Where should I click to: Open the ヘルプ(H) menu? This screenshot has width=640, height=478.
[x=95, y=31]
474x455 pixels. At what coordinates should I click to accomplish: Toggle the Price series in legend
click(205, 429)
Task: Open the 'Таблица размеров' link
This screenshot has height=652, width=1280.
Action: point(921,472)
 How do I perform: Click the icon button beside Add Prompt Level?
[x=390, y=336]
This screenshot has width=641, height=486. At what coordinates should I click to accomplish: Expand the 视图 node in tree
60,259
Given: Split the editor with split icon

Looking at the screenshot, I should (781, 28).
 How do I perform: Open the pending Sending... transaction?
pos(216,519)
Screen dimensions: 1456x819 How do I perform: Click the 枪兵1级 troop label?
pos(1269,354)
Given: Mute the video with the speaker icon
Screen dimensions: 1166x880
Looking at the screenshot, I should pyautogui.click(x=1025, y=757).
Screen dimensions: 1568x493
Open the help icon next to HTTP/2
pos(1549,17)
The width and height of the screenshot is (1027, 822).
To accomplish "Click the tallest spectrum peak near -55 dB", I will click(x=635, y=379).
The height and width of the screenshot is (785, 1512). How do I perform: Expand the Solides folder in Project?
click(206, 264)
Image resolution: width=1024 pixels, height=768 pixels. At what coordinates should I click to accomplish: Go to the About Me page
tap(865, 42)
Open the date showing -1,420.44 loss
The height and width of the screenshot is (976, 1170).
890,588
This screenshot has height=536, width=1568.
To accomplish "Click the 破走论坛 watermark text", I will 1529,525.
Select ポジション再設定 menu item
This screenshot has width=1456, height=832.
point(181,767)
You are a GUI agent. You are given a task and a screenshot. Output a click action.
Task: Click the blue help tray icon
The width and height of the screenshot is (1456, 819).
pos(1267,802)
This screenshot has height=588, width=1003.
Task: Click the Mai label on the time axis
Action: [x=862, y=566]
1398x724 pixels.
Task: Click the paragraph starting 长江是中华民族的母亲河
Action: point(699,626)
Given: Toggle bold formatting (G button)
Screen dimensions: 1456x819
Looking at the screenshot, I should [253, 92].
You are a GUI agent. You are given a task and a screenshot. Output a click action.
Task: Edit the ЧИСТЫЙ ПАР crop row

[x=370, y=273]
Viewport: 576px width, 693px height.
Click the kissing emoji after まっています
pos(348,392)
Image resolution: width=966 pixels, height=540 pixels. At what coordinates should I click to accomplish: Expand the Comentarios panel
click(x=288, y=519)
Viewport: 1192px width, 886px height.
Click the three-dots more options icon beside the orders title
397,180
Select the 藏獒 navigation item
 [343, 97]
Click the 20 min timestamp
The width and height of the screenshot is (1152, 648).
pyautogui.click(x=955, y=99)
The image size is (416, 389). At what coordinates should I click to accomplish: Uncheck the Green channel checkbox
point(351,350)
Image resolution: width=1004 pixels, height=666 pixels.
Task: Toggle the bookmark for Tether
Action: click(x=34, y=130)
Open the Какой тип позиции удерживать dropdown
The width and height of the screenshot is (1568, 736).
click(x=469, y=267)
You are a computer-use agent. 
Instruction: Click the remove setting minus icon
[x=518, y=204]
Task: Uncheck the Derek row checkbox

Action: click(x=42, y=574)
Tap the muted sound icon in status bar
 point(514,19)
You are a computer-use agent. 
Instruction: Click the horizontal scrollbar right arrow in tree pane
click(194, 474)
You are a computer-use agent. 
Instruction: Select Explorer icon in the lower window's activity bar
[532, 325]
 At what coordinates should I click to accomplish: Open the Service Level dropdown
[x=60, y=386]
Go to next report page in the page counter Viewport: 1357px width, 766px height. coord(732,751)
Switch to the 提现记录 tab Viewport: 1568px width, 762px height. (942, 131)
▬▬▬▬▬▬▬▬▬▬
Write out every line of the items above without any alteration.

§ **Task solution**
Where should I click to: Open the ヘルプ(H) menu? This screenshot has width=640, height=478.
[x=95, y=31]
474x455 pixels. At what coordinates should I click to accomplish: Toggle the Price series in legend
click(205, 429)
Task: Open the 'Таблица размеров' link
This screenshot has height=652, width=1280.
Action: point(921,472)
 How do I perform: Click the icon button beside Add Prompt Level?
[x=390, y=336]
This screenshot has width=641, height=486. At what coordinates should I click to accomplish: Expand the 视图 node in tree
60,259
Given: Split the editor with split icon

Looking at the screenshot, I should (781, 28).
 How do I perform: Open the pending Sending... transaction?
pos(216,519)
Screen dimensions: 1456x819 How do I perform: Click the 枪兵1级 troop label?
pos(1269,354)
Given: Mute the video with the speaker icon
Screen dimensions: 1166x880
Looking at the screenshot, I should pyautogui.click(x=1025, y=757).
Screen dimensions: 1568x493
Open the help icon next to HTTP/2
pos(1549,17)
The width and height of the screenshot is (1027, 822).
To accomplish "Click the tallest spectrum peak near -55 dB", I will click(x=635, y=379).
The height and width of the screenshot is (785, 1512). How do I perform: Expand the Solides folder in Project?
click(206, 264)
Image resolution: width=1024 pixels, height=768 pixels. At what coordinates should I click to accomplish: Go to the About Me page
tap(865, 42)
Open the date showing -1,420.44 loss
The height and width of the screenshot is (976, 1170).
890,588
This screenshot has height=536, width=1568.
To accomplish "Click the 破走论坛 watermark text", I will 1529,525.
Select ポジション再設定 menu item
This screenshot has width=1456, height=832.
point(181,767)
You are a GUI agent. You are given a task and a screenshot. Output a click action.
Task: Click the blue help tray icon
The width and height of the screenshot is (1456, 819).
pos(1267,802)
This screenshot has height=588, width=1003.
Task: Click the Mai label on the time axis
Action: [x=862, y=566]
1398x724 pixels.
Task: Click the paragraph starting 长江是中华民族的母亲河
Action: point(699,626)
Given: Toggle bold formatting (G button)
Screen dimensions: 1456x819
Looking at the screenshot, I should [253, 92].
You are a GUI agent. You are given a task and a screenshot. Output a click action.
Task: Edit the ЧИСТЫЙ ПАР crop row

[x=370, y=273]
Viewport: 576px width, 693px height.
Click the kissing emoji after まっています
pos(348,392)
Image resolution: width=966 pixels, height=540 pixels. At what coordinates should I click to accomplish: Expand the Comentarios panel
click(x=288, y=519)
Viewport: 1192px width, 886px height.
Click the three-dots more options icon beside the orders title
397,180
Select the 藏獒 navigation item
 [343, 97]
Click the 20 min timestamp
The width and height of the screenshot is (1152, 648).
pyautogui.click(x=955, y=99)
The image size is (416, 389). At what coordinates should I click to accomplish: Uncheck the Green channel checkbox
point(351,350)
Image resolution: width=1004 pixels, height=666 pixels.
Task: Toggle the bookmark for Tether
Action: click(x=34, y=130)
Open the Какой тип позиции удерживать dropdown
The width and height of the screenshot is (1568, 736).
click(x=469, y=267)
You are a computer-use agent. 
Instruction: Click the remove setting minus icon
[x=518, y=204]
Task: Uncheck the Derek row checkbox

Action: click(x=42, y=574)
Tap the muted sound icon in status bar
 point(514,19)
You are a computer-use agent. 
Instruction: Click the horizontal scrollbar right arrow in tree pane
click(194, 474)
You are a computer-use agent. 
Instruction: Select Explorer icon in the lower window's activity bar
[532, 325]
 At what coordinates should I click to accomplish: Open the Service Level dropdown
[x=60, y=386]
Go to next report page in the page counter Viewport: 1357px width, 766px height. coord(732,751)
Switch to the 提现记录 tab Viewport: 1568px width, 762px height. (942, 131)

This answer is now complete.